[Data items]
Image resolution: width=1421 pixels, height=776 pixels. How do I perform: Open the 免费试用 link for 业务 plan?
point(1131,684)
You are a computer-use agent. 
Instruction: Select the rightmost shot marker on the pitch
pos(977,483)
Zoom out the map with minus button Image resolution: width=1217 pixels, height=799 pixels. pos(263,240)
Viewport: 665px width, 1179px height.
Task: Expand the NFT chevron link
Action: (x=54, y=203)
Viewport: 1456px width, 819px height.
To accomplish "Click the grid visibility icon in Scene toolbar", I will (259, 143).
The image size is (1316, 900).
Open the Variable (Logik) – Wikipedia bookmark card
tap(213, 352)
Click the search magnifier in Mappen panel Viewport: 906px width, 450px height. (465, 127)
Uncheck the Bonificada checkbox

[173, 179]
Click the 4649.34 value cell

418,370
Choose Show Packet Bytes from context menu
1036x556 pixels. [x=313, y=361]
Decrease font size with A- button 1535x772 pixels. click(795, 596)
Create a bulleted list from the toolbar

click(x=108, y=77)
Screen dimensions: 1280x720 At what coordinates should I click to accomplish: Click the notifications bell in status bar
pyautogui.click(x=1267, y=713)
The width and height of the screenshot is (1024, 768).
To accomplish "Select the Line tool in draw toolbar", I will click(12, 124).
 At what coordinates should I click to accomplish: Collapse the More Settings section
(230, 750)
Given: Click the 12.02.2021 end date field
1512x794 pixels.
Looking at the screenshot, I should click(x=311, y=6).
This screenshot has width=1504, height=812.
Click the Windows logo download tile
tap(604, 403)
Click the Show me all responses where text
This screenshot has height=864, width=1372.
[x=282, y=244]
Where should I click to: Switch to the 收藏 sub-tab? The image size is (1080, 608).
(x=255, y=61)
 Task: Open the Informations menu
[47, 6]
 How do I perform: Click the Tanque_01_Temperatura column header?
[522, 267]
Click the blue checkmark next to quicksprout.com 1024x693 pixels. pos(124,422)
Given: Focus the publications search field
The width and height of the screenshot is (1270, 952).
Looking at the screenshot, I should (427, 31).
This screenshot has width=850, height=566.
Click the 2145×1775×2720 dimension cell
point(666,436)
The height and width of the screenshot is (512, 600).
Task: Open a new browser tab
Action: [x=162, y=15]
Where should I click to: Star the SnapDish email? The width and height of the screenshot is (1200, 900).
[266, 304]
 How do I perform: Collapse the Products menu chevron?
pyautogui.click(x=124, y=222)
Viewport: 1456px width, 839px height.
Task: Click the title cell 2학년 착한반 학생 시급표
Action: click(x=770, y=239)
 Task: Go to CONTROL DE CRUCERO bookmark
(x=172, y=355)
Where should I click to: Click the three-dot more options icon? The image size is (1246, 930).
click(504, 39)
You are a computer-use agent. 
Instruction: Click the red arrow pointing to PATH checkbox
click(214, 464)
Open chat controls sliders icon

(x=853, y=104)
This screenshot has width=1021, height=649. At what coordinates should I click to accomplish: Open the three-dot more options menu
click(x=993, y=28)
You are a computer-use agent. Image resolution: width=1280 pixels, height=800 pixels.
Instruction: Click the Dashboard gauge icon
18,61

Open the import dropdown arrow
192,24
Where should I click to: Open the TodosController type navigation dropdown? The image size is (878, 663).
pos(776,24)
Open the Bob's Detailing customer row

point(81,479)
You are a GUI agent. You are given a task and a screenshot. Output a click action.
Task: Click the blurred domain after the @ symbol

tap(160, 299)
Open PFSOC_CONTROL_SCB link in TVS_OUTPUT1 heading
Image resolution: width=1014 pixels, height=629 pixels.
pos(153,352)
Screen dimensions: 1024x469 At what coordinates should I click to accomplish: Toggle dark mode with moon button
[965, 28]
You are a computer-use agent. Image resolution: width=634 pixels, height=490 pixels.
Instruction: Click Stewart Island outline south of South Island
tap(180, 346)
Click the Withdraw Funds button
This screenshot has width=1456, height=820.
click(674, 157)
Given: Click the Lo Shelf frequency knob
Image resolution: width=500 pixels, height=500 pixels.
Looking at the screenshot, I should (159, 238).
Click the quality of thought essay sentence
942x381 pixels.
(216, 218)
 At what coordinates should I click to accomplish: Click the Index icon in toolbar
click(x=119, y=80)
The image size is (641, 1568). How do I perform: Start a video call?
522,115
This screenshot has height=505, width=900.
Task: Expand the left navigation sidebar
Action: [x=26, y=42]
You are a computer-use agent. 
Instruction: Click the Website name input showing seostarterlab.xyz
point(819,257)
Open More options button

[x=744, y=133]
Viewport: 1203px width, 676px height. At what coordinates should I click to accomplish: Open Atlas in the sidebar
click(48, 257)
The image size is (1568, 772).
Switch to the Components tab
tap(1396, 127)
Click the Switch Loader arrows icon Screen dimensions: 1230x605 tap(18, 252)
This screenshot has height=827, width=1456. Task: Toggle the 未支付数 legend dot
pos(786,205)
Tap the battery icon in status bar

THE PROBLEM: The full set of records must be transcribed character for character.

TASK ANSWER:
Image resolution: width=1421 pixels, height=776 pixels. How do I perform: Open the 免费试用 link for 业务 plan?
point(1131,684)
You are a computer-use agent. 
Instruction: Select the rightmost shot marker on the pitch
pos(977,483)
Zoom out the map with minus button Image resolution: width=1217 pixels, height=799 pixels. pos(263,240)
Viewport: 665px width, 1179px height.
Task: Expand the NFT chevron link
Action: (x=54, y=203)
Viewport: 1456px width, 819px height.
To accomplish "Click the grid visibility icon in Scene toolbar", I will (259, 143).
The image size is (1316, 900).
Open the Variable (Logik) – Wikipedia bookmark card
tap(213, 352)
Click the search magnifier in Mappen panel Viewport: 906px width, 450px height. (465, 127)
Uncheck the Bonificada checkbox

[173, 179]
Click the 4649.34 value cell

418,370
Choose Show Packet Bytes from context menu
1036x556 pixels. [x=313, y=361]
Decrease font size with A- button 1535x772 pixels. click(795, 596)
Create a bulleted list from the toolbar

click(x=108, y=77)
Screen dimensions: 1280x720 At what coordinates should I click to accomplish: Click the notifications bell in status bar
pyautogui.click(x=1267, y=713)
The width and height of the screenshot is (1024, 768).
To accomplish "Select the Line tool in draw toolbar", I will click(12, 124).
 At what coordinates should I click to accomplish: Collapse the More Settings section
(230, 750)
Given: Click the 12.02.2021 end date field
1512x794 pixels.
Looking at the screenshot, I should click(x=311, y=6).
This screenshot has width=1504, height=812.
Click the Windows logo download tile
tap(604, 403)
Click the Show me all responses where text
This screenshot has height=864, width=1372.
[x=282, y=244]
Where should I click to: Switch to the 收藏 sub-tab? The image size is (1080, 608).
(x=255, y=61)
 Task: Open the Informations menu
[47, 6]
 How do I perform: Click the Tanque_01_Temperatura column header?
[522, 267]
Click the blue checkmark next to quicksprout.com 1024x693 pixels. pos(124,422)
Given: Focus the publications search field
The width and height of the screenshot is (1270, 952).
Looking at the screenshot, I should (427, 31).
This screenshot has width=850, height=566.
Click the 2145×1775×2720 dimension cell
point(666,436)
The height and width of the screenshot is (512, 600).
Task: Open a new browser tab
Action: [x=162, y=15]
Where should I click to: Star the SnapDish email? The width and height of the screenshot is (1200, 900).
[266, 304]
 How do I perform: Collapse the Products menu chevron?
pyautogui.click(x=124, y=222)
Viewport: 1456px width, 839px height.
Task: Click the title cell 2학년 착한반 학생 시급표
Action: click(x=770, y=239)
 Task: Go to CONTROL DE CRUCERO bookmark
(x=172, y=355)
Where should I click to: Click the three-dot more options icon? The image size is (1246, 930).
click(504, 39)
You are a computer-use agent. 
Instruction: Click the red arrow pointing to PATH checkbox
click(214, 464)
Open chat controls sliders icon

(x=853, y=104)
This screenshot has width=1021, height=649. At what coordinates should I click to accomplish: Open the three-dot more options menu
click(x=993, y=28)
You are a computer-use agent. Image resolution: width=1280 pixels, height=800 pixels.
Instruction: Click the Dashboard gauge icon
18,61

Open the import dropdown arrow
192,24
Where should I click to: Open the TodosController type navigation dropdown? The image size is (878, 663).
pos(776,24)
Open the Bob's Detailing customer row

point(81,479)
You are a GUI agent. You are given a task and a screenshot. Output a click action.
Task: Click the blurred domain after the @ symbol

tap(160, 299)
Open PFSOC_CONTROL_SCB link in TVS_OUTPUT1 heading
Image resolution: width=1014 pixels, height=629 pixels.
pos(153,352)
Screen dimensions: 1024x469 At what coordinates should I click to accomplish: Toggle dark mode with moon button
[965, 28]
You are a computer-use agent. Image resolution: width=634 pixels, height=490 pixels.
Instruction: Click Stewart Island outline south of South Island
tap(180, 346)
Click the Withdraw Funds button
This screenshot has width=1456, height=820.
click(674, 157)
Given: Click the Lo Shelf frequency knob
Image resolution: width=500 pixels, height=500 pixels.
Looking at the screenshot, I should (159, 238).
Click the quality of thought essay sentence
942x381 pixels.
(216, 218)
 At what coordinates should I click to accomplish: Click the Index icon in toolbar
click(x=119, y=80)
The image size is (641, 1568). How do I perform: Start a video call?
522,115
This screenshot has height=505, width=900.
Task: Expand the left navigation sidebar
Action: [x=26, y=42]
You are a computer-use agent. 
Instruction: Click the Website name input showing seostarterlab.xyz
point(819,257)
Open More options button

[x=744, y=133]
Viewport: 1203px width, 676px height. At what coordinates should I click to accomplish: Open Atlas in the sidebar
click(48, 257)
The image size is (1568, 772).
Switch to the Components tab
tap(1396, 127)
Click the Switch Loader arrows icon Screen dimensions: 1230x605 tap(18, 252)
This screenshot has height=827, width=1456. Task: Toggle the 未支付数 legend dot
pos(786,205)
Tap the battery icon in status bar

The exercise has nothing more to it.